[v2] ipsec: optimize with c11 atomic for sa outbound sqn update
Checks
Commit Message
For SA outbound packets, rte_atomic64_add_return is used to generate
SQN atomically. This introduced an unnecessary full barrier by calling
the '__sync' builtin implemented rte_atomic_XX API on aarch64. This
patch optimized it with c11 atomic and eliminated the expensive barrier
for aarch64.
Signed-off-by: Phil Yang <phil.yang@arm.com>
Reviewed-by: Ruifeng Wang <ruifeng.wang@arm.com>
Reviewed-by: Gavin Hu <gavin.hu@arm.com>
---
v2:
split from the "generic rte atomic APIs deprecate proposal" patchset.

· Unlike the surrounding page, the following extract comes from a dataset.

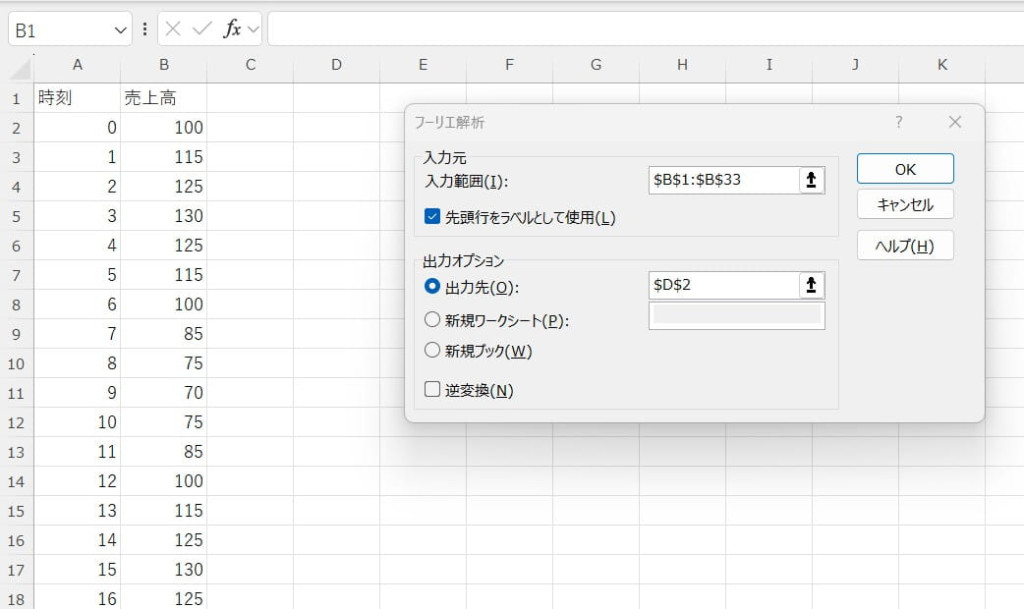Enable the 逆変換 checkbox
The image size is (1024, 609).
coord(432,390)
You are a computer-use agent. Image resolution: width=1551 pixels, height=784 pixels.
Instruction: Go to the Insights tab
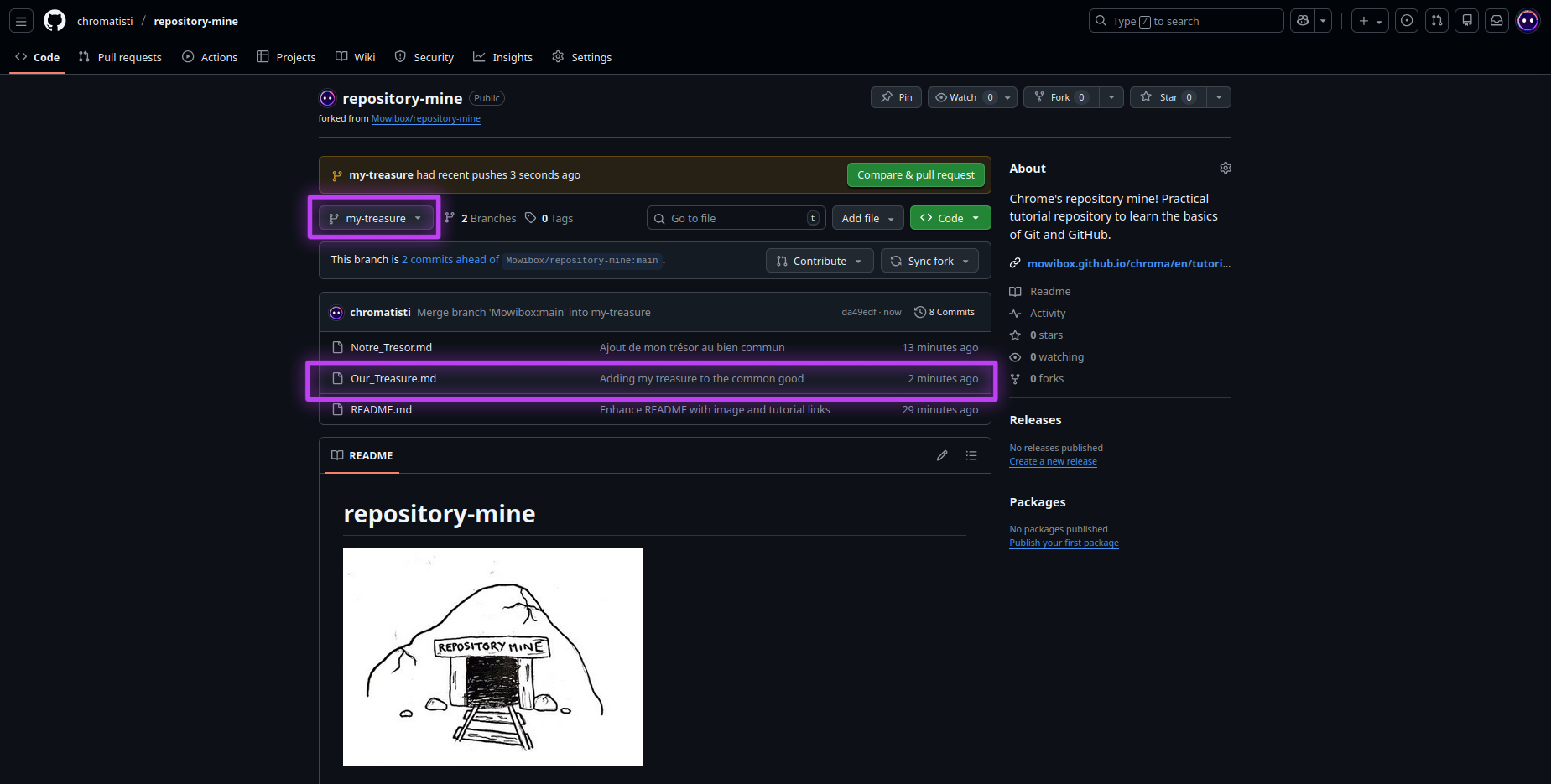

lib/librte_ipsec/ipsec_sqn.h | 3 ++-
lib/librte_ipsec/meson.build | 5 +++++
lib/librte_ipsec/sa.h | 2 +-
3 files changed, 8 insertions(+), 2 deletions(-)
Comments
On Thu, Apr 23, 2020 at 10:47 PM Phil Yang <phil.yang@arm.com> wrote:
>
> For SA outbound packets, rte_atomic64_add_return is used to generate
> SQN atomically. This introduced an unnecessary full barrier by calling
> the '__sync' builtin implemented rte_atomic_XX API on aarch64. This
> patch optimized it with c11 atomic and eliminated the expensive barrier
> for aarch64.
>
> Signed-off-by: Phil Yang <phil.yang@arm.com>
> Reviewed-by: Ruifeng Wang <ruifeng.wang@arm.com>
> Reviewed-by: Gavin Hu <gavin.hu@arm.com>
> diff --git a/lib/librte_ipsec/meson.build b/lib/librte_ipsec/meson.build
> index fc69970..9335f28 100644
> --- a/lib/librte_ipsec/meson.build
> +++ b/lib/librte_ipsec/meson.build
> @@ -6,3 +6,8 @@ sources = files('esp_inb.c', 'esp_outb.c', 'sa.c', 'ses.c', 'ipsec_sad.c')
> headers = files('rte_ipsec.h', 'rte_ipsec_group.h', 'rte_ipsec_sa.h', 'rte_ipsec_sad.h')
>
> deps += ['mbuf', 'net', 'cryptodev', 'security', 'hash']
> +
> +# for clang 32-bit compiles we need libatomic for 64-bit atomic ops
> +if cc.get_id() == 'clang' and dpdk_conf.get('RTE_ARCH_64') == false
> + ext_deps += cc.find_library('atomic')
> +endif
The following patch has been merged in master now. You don't need this anymore.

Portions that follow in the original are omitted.